Like many successful coaches, Dutch maestro Johan Cruyff quickly discovered that in order to succeed in the management game, he needed to rigorously adhere to the ‘do as I say, not as I do’ philosophy. During his successful tenure at Barcelona in the 1990s, he prided himself on having precious little time for “much of the bluster and nonsense both inside and outside the game. I feel that players are indulged to a ridiculous extent these days”. The 1974 World Cup finalist was particularly scathing of both players and managers who were influenced by any type of superstition. “If it does influence them,” he insisted, “you can’t play them in the next match.”

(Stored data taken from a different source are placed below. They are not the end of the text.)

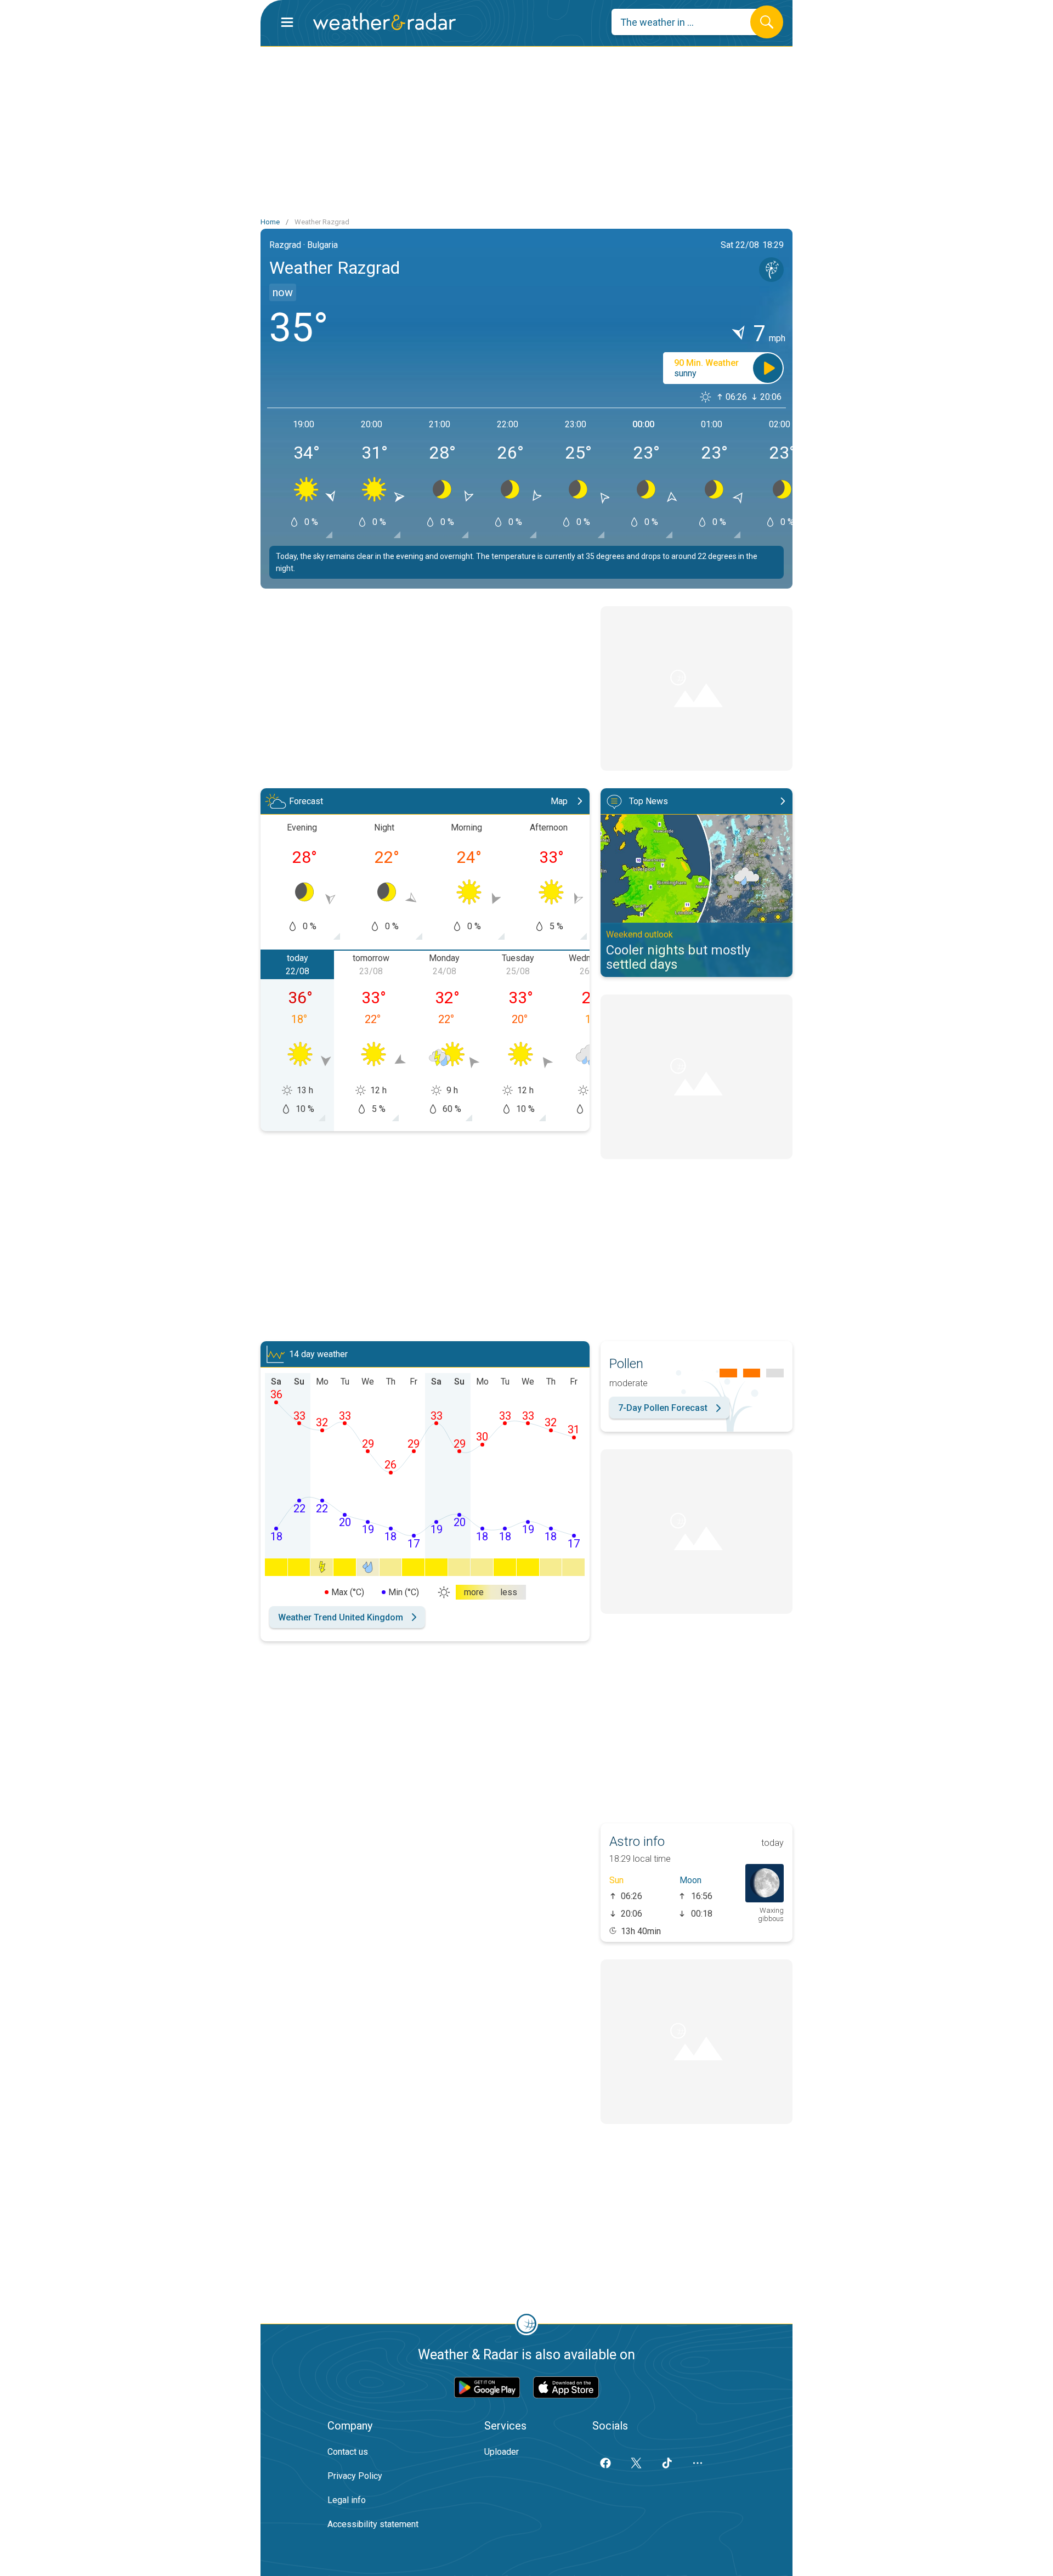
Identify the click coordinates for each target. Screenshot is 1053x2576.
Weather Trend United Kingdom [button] (340, 1617)
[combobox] (689, 22)
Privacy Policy (354, 2476)
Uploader (501, 2452)
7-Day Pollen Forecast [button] (662, 1408)
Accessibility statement (372, 2524)
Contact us (347, 2452)
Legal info (346, 2500)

"Once I’ve gone through with my little system before the game, my mind is fully focused on what we have to do to be successful on the pitch"


Yet as an Ajax player, Cruyff followed a bizarre routine at the start of matches which he would never have tolerated as a coach. Shortly before kick off, he’d slap goalkeeper Gert Bals in the stomach, and then spit his chewing gum into the opposition half. “It’s odd I know, but it seems to work for me,” he claimed in 1972. “Once I’ve gone through with my little system before the game, my mind is fully focused on what we have to do to be successful on the pitch." Disaster struck shortly before the 1969 European Cup Final though.

Keeper Bals received his customary smack in the guts, but as Cruyff prepared to gob out his gum, he realised that pre match nerves had got the better of him, and he’d forgotten to put some in his mouth. Ajax – who’d become the first Dutch team to appear in a major European Final – got thrashed 4-1.